**INSTRUCTIONS FOR THE TASK**
Beneath this instruction is a listing; print exactly the lines in it starting at the line that contains "Task: Click the title bar application icon" and going through the line that contains "You are a computer-use agent. The height".

**EXTRACTED MATERIAL**

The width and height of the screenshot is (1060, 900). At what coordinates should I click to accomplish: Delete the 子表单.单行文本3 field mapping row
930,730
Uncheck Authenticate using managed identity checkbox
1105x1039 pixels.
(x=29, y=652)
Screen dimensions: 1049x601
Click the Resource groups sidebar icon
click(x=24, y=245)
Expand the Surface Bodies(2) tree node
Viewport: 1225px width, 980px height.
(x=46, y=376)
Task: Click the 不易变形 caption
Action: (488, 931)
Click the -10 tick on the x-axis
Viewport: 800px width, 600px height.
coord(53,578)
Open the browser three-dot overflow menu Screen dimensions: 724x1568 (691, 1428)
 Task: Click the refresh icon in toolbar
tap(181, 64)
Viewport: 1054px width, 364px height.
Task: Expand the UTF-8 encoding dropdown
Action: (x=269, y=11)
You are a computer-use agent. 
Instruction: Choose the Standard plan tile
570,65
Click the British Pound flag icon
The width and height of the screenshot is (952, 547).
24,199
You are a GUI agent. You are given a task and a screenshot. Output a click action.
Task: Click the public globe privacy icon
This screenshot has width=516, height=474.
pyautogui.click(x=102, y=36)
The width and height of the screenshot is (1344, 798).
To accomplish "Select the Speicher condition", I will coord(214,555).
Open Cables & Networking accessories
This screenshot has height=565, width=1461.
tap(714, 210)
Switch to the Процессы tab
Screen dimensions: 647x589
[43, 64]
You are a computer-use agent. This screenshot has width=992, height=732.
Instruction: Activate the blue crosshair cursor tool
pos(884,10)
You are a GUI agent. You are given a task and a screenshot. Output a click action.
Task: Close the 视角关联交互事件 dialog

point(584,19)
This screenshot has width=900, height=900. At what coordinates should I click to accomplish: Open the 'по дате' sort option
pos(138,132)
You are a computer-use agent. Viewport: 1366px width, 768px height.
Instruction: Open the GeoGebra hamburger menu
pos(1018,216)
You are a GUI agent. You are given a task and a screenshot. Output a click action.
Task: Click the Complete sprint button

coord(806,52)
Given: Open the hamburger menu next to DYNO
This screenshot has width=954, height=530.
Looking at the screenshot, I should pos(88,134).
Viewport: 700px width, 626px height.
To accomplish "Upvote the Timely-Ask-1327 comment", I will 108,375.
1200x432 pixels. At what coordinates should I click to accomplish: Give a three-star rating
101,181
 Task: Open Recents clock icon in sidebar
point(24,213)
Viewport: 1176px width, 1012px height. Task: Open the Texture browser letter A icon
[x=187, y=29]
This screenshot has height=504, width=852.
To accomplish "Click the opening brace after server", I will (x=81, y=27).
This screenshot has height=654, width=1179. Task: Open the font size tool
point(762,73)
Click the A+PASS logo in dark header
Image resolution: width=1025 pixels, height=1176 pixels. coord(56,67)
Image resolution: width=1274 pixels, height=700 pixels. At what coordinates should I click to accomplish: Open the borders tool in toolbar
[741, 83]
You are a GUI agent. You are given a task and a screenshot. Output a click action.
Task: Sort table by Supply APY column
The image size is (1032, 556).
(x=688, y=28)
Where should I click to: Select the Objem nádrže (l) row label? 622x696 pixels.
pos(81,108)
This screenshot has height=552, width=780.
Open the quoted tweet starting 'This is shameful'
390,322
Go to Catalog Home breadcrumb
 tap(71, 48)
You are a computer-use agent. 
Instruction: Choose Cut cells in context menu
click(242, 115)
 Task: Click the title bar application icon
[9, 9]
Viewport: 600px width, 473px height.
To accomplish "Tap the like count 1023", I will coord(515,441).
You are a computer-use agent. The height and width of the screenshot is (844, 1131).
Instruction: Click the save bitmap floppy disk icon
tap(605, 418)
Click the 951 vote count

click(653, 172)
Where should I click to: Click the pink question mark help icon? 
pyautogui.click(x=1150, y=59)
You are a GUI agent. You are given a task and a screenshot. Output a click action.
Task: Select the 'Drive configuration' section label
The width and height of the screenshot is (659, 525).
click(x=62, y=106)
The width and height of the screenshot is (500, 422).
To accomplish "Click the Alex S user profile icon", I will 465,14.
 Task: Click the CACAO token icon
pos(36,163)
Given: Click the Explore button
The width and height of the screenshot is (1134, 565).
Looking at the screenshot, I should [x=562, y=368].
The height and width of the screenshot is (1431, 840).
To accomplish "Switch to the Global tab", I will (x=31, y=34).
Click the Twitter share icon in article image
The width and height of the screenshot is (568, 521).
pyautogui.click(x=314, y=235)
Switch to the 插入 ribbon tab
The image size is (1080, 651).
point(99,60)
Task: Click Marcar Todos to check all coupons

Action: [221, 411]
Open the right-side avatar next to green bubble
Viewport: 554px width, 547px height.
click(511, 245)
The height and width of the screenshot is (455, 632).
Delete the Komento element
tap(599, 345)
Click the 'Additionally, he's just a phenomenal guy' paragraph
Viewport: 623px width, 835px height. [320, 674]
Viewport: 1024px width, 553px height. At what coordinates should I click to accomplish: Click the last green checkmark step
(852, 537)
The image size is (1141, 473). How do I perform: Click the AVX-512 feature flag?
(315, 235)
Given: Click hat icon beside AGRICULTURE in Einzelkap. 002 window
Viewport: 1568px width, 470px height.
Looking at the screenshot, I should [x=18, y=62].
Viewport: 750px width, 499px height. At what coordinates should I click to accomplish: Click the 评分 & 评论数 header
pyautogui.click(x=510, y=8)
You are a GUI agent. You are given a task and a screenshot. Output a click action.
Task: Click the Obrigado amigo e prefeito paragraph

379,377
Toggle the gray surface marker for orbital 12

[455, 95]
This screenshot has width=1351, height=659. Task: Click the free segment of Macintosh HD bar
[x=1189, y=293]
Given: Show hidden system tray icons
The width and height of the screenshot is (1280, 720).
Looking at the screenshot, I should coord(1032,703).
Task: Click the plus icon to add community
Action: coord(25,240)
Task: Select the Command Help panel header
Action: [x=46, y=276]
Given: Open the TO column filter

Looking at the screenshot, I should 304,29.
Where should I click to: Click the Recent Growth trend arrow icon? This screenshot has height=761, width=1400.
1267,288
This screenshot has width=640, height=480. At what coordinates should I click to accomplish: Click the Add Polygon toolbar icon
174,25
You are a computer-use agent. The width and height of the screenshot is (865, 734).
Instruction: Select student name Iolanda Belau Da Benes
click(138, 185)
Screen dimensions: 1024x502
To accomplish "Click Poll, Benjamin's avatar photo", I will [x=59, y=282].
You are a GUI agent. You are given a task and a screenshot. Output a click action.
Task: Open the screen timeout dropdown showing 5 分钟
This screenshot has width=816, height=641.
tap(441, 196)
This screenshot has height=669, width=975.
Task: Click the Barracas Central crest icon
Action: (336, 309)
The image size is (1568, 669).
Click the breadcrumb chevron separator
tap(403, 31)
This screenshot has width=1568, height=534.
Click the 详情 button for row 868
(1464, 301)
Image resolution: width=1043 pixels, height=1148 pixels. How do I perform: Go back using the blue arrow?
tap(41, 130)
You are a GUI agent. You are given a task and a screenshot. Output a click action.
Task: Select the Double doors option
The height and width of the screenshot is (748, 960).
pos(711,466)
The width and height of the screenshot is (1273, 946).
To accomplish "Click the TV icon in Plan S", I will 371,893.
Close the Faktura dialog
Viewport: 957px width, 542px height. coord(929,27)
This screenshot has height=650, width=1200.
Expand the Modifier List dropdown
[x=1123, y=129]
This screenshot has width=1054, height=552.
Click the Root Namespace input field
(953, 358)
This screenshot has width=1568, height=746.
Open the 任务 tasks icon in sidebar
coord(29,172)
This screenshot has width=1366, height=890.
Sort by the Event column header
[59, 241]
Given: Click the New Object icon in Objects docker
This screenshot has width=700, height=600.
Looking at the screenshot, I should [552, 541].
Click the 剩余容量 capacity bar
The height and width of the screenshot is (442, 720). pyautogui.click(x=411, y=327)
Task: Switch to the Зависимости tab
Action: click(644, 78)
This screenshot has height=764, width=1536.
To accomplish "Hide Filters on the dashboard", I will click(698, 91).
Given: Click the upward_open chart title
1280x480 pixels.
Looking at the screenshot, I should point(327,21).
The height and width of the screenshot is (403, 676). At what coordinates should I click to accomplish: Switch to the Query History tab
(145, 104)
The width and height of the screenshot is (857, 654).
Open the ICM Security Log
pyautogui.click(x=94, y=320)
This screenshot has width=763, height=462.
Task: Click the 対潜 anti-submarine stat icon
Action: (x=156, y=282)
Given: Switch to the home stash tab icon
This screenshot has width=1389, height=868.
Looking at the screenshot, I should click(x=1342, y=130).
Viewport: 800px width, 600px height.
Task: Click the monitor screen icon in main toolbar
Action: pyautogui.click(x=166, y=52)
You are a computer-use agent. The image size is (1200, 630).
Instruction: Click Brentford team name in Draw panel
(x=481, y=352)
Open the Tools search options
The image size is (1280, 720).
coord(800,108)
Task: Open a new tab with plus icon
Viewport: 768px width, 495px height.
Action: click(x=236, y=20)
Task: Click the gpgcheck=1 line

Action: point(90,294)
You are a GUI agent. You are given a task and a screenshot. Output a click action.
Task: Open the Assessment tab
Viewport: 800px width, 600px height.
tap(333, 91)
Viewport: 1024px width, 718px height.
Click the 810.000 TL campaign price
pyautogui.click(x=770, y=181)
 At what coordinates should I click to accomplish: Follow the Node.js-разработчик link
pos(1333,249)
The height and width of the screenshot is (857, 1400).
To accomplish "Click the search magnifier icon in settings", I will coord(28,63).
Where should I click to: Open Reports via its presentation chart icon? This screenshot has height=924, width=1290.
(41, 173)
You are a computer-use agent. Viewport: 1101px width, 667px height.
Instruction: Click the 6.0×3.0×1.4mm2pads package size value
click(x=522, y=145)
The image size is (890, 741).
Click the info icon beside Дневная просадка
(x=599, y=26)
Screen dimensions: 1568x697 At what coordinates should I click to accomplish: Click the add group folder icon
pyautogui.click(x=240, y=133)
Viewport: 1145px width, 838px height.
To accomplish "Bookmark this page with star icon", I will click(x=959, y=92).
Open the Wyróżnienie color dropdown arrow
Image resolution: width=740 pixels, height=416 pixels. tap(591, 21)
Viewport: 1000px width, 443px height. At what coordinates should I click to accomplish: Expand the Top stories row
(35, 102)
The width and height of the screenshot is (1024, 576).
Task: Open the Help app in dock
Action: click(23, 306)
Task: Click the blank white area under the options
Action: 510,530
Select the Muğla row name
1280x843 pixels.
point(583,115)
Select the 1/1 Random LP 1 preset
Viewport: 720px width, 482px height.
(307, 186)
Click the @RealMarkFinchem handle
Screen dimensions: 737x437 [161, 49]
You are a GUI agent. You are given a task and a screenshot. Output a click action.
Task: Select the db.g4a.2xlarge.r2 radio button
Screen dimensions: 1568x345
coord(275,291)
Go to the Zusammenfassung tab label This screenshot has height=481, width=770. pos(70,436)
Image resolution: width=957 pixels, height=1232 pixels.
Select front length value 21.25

**EXERCISE RESULT**
 Task: Click the title bar application icon
[9, 9]
Viewport: 600px width, 473px height.
To accomplish "Tap the like count 1023", I will coord(515,441).
You are a computer-use agent. The height and width of the screenshot is (844, 1131).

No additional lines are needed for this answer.